══ DATASET RECORDS ══

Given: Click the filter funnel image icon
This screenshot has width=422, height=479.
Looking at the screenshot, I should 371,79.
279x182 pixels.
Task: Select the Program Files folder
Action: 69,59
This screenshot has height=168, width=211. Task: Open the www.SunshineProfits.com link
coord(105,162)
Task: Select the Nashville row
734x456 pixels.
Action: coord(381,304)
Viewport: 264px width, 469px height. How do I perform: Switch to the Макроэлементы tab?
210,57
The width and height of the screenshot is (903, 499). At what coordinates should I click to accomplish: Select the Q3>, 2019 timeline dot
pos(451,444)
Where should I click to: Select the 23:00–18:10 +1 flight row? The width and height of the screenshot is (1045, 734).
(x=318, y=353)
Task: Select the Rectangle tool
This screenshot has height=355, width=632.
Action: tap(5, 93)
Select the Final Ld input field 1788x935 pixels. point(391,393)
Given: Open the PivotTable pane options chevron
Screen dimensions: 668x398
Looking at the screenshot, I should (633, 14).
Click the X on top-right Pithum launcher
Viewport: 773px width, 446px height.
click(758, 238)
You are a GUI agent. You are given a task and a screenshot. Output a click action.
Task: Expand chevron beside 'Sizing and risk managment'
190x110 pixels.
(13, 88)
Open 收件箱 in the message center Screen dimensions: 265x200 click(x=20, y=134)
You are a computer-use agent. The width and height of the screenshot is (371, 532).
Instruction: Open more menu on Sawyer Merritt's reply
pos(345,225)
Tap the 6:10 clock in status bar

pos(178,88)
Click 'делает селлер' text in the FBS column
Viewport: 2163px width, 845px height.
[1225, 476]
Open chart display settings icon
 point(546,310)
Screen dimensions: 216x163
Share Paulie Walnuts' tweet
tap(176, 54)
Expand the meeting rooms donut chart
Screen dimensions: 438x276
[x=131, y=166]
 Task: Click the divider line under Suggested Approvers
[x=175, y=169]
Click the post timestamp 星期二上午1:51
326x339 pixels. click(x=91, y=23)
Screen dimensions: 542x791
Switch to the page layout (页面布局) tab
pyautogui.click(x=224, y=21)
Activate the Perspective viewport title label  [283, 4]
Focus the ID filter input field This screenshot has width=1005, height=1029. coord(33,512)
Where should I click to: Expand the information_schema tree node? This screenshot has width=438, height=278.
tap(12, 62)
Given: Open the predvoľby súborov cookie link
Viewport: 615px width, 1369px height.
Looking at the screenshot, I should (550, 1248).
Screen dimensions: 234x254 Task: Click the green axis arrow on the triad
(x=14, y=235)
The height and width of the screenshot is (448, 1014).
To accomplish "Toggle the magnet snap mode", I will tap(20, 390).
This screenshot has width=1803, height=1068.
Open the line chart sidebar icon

═══

* WHAT IS REQUIRED
The answer should be only the number of lines in the data that include "filter".

* OUTPUT FOR THIS EXERCISE
2